In the US, the Dow Jones index was 86 points higher at 7,565 by late morning, following the new records set on Friday and Monday. The Dow has gained more than 1,000 points this year.
By contrast, stock markets in continental Europe were quiet and flat as investors decided to wait and see what becomes of prospects for the single currency as a result of the new hurdles thrown up by the French government this week. Shares in Paris suffered slightly more, the CAC 40 index closing 22 points lower at 2,664.18.
Paul O'Connor, an equity strategist at BZW, said the biggest reason for London's advance yesterday was the rise in Wall Street. But he added: "A lot of people are rotating out of the continental European markets, at least in the short term."
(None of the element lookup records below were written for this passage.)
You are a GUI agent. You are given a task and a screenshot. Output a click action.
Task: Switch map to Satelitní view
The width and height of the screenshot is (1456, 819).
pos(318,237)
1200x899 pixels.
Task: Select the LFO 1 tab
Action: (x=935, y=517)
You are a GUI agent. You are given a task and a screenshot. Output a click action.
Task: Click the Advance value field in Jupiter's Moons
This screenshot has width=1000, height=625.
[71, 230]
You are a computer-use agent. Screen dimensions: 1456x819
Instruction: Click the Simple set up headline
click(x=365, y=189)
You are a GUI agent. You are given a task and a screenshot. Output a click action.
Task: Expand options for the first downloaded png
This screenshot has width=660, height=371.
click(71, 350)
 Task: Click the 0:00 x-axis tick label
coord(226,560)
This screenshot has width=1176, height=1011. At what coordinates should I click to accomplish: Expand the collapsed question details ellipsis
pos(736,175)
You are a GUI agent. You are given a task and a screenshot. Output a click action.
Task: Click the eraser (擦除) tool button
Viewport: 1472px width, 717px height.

Wall Street has been boosted by the diminishing fears that the Federal Reserve will raise interest rates again when it meets in July. In particular, figures on Friday showed that the increase in non-farm employment last month was, at 138,000, far lower than expected. The figures suggested that the US economy is sustaining its astonishing mix of buoyant growth and low inflation.
Although Wall Street was the main explanation for yesterday's soaring share prices in London, they are also expected to be supported by this year's building society flotations.